1. Introduction
Monitoring the RGMs and detecting any changes to the Earth’s surface is important in updating the spatial reference system [
1]. This is especially of high interest in areas that are affected by activities such as salt mining, gas, and oil extraction, as well as fossil fuel storage. In this research, we focus on the modeling RGMs. The area under study is located in the region of Lower Saxony in Germany.
Ground movement detection on a large scale depends on the measurement approach, as well as the modeling technique. One necessary step is to mathematically model the measurements as a surface, therefore allowing the user to predict the changes to the Earth’s surface at any position where measurements could be unavailable. The modeling and spatial representation of such data come with different challenges. These types of data are usually contaminated with noise and outliers and the main challenges include the irregular distribution of data and the high variability of the precision of the measurements.
From the aspect of the measurement approach, there are different methods that can be applied to track the changes through repeated point-wise measurements. Conventional surveying approaches, such as levelling, the Global Navigation Satellite System (GNSS), or total station will result in a limited number of observations. Although the resulted observations are considered precise, they have low spatial density and are usually restricted to known geodetic stations. Additionally, these approaches are typically expensive, time-consuming, and usually labor-intensive [
2,
3,
4]. The disadvantage of sparse measurements can be mitigated by using satellite-based remote-sensing methods that can provide observations on a larger scale. The advanced methods of Interferometric Synthetic Aperture Radar (InSAR), particularly the Persistent Scatterer Interferometry (PSI), are able to detect and quantify the ground deformation in the range of millimeters per year [mm/year] in many application fields [
5,
6,
7,
8]. In the current study, PSI observations are used to model RGM specifically in the area of Hanover in Lower Saxony, Germany.

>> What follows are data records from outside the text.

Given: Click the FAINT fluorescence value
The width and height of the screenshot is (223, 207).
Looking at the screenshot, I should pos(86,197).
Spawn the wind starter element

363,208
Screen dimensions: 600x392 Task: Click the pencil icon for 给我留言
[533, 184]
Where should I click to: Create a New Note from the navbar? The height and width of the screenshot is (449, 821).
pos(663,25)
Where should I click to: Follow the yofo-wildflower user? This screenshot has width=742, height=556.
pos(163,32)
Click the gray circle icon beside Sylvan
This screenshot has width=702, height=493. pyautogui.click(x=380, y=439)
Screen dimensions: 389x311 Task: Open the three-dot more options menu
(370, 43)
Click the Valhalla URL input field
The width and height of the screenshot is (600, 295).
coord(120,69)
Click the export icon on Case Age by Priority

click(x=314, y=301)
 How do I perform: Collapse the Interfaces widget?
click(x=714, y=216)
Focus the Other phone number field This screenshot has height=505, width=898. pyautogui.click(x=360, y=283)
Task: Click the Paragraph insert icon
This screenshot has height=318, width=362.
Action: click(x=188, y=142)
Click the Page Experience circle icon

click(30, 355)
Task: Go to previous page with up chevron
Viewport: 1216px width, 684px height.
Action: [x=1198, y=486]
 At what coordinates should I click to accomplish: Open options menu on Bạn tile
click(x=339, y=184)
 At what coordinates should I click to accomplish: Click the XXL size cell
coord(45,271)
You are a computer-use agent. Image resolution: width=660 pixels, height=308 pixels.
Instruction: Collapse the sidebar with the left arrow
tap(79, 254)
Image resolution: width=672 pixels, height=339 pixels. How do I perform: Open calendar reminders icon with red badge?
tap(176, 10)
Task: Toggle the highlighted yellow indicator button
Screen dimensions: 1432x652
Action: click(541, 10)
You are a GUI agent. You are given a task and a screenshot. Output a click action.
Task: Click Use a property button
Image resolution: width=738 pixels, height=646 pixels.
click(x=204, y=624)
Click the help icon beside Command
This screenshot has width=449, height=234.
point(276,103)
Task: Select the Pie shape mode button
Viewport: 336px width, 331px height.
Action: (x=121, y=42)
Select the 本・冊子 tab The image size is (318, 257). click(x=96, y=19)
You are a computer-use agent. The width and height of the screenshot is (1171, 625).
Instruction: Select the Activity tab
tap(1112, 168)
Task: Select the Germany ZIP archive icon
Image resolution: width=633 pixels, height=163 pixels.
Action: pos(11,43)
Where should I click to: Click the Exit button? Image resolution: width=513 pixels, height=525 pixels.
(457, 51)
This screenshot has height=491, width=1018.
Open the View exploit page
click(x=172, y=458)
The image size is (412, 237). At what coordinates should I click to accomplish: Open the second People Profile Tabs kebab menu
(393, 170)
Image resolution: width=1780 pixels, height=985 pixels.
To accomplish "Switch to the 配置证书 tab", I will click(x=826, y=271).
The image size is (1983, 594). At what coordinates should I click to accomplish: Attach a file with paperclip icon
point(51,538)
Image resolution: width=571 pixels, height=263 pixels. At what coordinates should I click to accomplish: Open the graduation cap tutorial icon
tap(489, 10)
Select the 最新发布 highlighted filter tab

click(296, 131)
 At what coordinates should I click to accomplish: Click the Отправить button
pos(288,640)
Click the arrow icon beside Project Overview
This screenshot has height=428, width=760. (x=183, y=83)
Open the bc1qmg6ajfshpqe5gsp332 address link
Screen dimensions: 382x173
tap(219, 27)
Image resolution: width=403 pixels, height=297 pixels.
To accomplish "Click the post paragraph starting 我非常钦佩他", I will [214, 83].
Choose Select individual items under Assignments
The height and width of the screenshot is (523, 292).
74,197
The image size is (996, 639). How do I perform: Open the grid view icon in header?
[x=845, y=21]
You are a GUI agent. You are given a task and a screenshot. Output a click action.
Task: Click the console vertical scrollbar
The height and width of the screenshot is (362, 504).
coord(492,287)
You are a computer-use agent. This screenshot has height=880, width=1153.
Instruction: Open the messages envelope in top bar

The PSI observations are prone to outliers. There are observations that might deviate from the global or local distribution of the whole data set. Hawkins [
9] defines an outlier as “an observation that deviates so much from other observations as to arouse suspicions that it was generated by a different mechanism”. The PSI observations show high spatial variability due to different movement behavior of neighboring scatterers. These variations might represent only an anomaly related to individual object movements, that does not necessarily follow the global ground movement in the region. To accurately model the true RGM, detecting and removing these outliers is an important step. There are a variety of methods, which have been developed to detect outliers specifically in the field of statistics [
9,
10]. According to Papadimitriou et al. [
11], they are mainly categorized into distance-based, density-based, clustering-based, depth-based and distribution-based methods. Distance-based methods were first introduced by Knorr et al. [
12], and applied by, for example, Shen et al. [
13], which defines an outlier as a point from which a certain portion of the neighbouring data has a distance more than a specific threshold. However, such a method can lead to problems when it comes to non-homogeneous distributed data [
14]. Breunig et al. [
14] proposed a density-based approach, which is based on the Local Outlier Factor (LOF). This factor could be derived by analyzing the data distribution density. In clustering-based approaches, those data which are not assigned to any cluster are labeled as outliers [
15]. Clustering for detecting outliers have been used in different applications, which deal with point clouds, such as laser scanning data and sonar data [
16,
17]. Distribution-based approaches focus on a standard distribution model (e.g., Gaussian) and identify outliers as those points that deviate from this distribution [
9,
10]. Finally, the depth-based approaches concentrate on computational geometry, and the data are divided into different layers, wherein shallow layers are more probable to contain outliers [
18,
19].
In detecting anomalies for spatial data, one should consider an important characteristic of these data types, which is spatial correlation. Tobler [
20] expresses this as: “Everything is related to everything else, but near things are more related than distant things”. Algorithms designed to deal with spatial data can be categorized into graphic approaches [
21,
22] and quantitative tests [
23,
24]. The methods of Scatterplot [
23] and Moran Scatterplot [
24] can be mentioned, which work with quantitative tests in detecting anomalies. In the direction of quantitative testing, Liu et al. [
25] used a local adoptive statistical analysis to detect outliers, which was tested on SAR data. Lu et al. [
26] proposed several statistical outlier detection algorithms, and similarly, Chen et al. [
27] introduced a robust median algorithm to detect spatial outliers.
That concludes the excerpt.